Perspectivas e desafios da educação a distância no Brasil

Enviada em 14/10/2020

A imprensa, inventada por Gutenberg, tinha como objetivo promover o acesso à informação de forma eficiente e democrática para a sociedade. Paradoxalmente, ocorre o inverso do citado no Brasil, pois há o descaso estatal com a distribuição de pontos de conexão móvel pelo país. Desse modo, a desigualdade e a exclusão social refletem na educação a distância, pois o acesso a equipamentos tecnológicos e a redes de conexão são desiguais na maior parte do território brasileiro.

Em primeira instância, a concentração desigual de renda entre as regiões brasileiras intensificam o processo de desigualdade social, pois as porções sudeste e sul apresentam maior desenvolvimento industrial. Assim, os alunos das redes estaduais nas regiões norte e nordeste apresentam maiores dificuldades no acesso às aulas remotas por não terem estruturas adequadas, segundo o apresentado em setembro de 2020 pelo noticiário Jornal Nacional. Nessa conjuntura, o maior desenvolvimento econômico de algumas regiões em detrimento de outras expressa a falha de planejamento estatal na distribuição de renda pelo território e a intensificação da desigualdade.

Em segunda análise, segundo o ideal “American Way of Life”, que expressa a priorização do acúmulo de capital acima da ética, a nação brasileira apresenta o viés individualista, pois há uma parcela da população que possui privilégios garantidos pela concentração de capital. Nessa ótica, os alunos das redes de ensino privado possuem uma melhor estrutura para a continuação das aulas via remota, segundo o apresentado em agosto de 2020 pelo aplicativo de informação G1. Logo, há o desequilíbrio em relação a preparação destes com outros indivíduos de redes estaduais para o ingresso, por meio de exames intelectuais, no mercado de trabalho e nas instituições de ensino superior.

Portanto, é mister a criação de políticas públicas para sanar o avanço da desigualdade social no sistema de educação a distância brasileiro.

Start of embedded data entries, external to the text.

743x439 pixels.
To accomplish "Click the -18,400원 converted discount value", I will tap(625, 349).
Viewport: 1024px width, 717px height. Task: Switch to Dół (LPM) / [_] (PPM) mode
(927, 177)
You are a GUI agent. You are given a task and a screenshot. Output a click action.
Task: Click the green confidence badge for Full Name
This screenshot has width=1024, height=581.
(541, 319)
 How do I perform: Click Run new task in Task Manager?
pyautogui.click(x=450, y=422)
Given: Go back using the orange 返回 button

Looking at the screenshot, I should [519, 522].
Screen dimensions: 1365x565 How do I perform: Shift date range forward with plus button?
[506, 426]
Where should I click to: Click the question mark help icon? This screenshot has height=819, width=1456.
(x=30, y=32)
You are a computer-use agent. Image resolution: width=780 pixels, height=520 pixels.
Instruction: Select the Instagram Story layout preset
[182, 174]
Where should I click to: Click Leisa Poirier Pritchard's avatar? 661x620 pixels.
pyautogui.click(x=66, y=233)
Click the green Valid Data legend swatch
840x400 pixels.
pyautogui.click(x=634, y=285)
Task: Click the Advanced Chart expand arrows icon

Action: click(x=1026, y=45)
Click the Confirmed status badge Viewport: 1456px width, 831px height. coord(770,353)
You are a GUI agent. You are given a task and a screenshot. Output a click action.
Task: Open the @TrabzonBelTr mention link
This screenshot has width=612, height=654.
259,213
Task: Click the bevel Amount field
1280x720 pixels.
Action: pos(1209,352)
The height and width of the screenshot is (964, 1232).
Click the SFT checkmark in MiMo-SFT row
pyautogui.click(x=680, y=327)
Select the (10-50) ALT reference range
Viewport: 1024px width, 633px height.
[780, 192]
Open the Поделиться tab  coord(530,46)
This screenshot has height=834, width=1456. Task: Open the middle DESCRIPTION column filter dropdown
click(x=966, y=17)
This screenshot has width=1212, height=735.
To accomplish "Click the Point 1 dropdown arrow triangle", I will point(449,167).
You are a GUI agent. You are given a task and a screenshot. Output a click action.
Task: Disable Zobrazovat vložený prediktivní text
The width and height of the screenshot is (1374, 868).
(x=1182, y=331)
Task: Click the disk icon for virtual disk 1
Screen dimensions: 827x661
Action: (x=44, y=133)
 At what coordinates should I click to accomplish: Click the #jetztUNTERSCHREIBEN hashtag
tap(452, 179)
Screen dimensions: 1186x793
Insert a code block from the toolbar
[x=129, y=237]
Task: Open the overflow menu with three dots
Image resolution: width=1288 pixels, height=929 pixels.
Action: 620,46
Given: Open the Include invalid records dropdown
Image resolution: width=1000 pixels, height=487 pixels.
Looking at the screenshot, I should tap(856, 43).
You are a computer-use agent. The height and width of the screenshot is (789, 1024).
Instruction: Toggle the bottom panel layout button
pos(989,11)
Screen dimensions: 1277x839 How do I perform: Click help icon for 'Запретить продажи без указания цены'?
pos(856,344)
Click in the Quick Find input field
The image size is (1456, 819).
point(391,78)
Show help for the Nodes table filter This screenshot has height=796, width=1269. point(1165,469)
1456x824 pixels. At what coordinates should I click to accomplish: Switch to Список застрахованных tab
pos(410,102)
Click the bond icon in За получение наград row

Então, o Ministério da Educação, em conjunto com as prefeituras, deve propôr a diminuição da taxa de impostos para empresas privadas que ajudassem financeiramente na distribuição gratuita de redes móveis e de aparatos tecnológicos para os alunos das redes públicas de ensino que não possuem o acesso à internet e o consequente acesso as aulas. De acordo com o educador Paulo Freire, a educação é a proposta mais eficiente para gerar transformações sociais, logo, a sociedade brasileira precisa priorizar o investimento nas bases educacionais, por meio do fornecimento de estruturas adequadas já citadas, para democratizar o acesso da educação a distância no Brasil.